Want to be Successful at Literally Anything? Here’s How to Do It
If you want to be successful in any part of life – which it’s probably safe to assume you do – then there is one single strategy that you need. One single methodology.
That strategy is this: find small steps you can take and then take them every single day.
Consistency is the key. And so too is patience.
Everything else is extra.
Some Examples
Let’s say that you want to get into amazing shape. How do you do it? Simple: you find a training program – anything that involves more exercise than you currently do – and you stick at it every single day without fail.
Want to build a business? Simple: you find time in the evenings or at the weekend and you put time into creating your products or services, marketing them, and fulfilling orders.

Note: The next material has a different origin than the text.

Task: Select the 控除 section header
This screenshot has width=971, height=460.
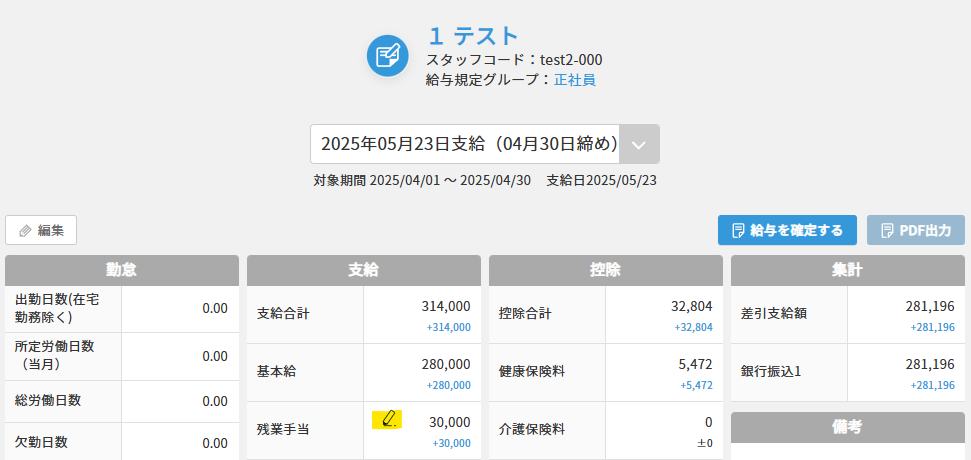Action: coord(605,270)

Want to find love? Then you put yourself in those positions where you’re likely to meet someone and you make sure that you go there regularly and make the effort to talk to people.
I could go on.
The reason this works is simple: it breaks your goals down into small steps that anyone can execute and by doing that, it makes the goal bite-sized and manageable.
This not only takes you incrementally closer toward your objectives though: it also doubles as ‘training’. Every time you try at something, you become a little bit better and a little bit more experienced. That means that you will become slightly more likely each time to be successful and to accomplish the goal the next time you try.
How to do It
The problem is that most people won’t take this attempt. Very few people train on a regular basis in a consistent manner. They instead take up some intensive form of training or an over-the-top fad diet and they try to lose weight fast.
A lot of people will give up on running a business when they don’t see immediate success.
A lot of people hope that love will just land on their doorstep as it does in the movies – thinking that they don’t need to be proactive.
The key then is to find the motivation and to make the small steps manageable enough that you will actually do them.
But most importantly, it’s to stop focusing on the end result and instead focus on the means. You need to love what you’re doing and you need to do it for its own sake. Only then will you be able to stick at it when the going gets tough. And ironically, once you are less fixated on the ends, that’s when your goals become reality!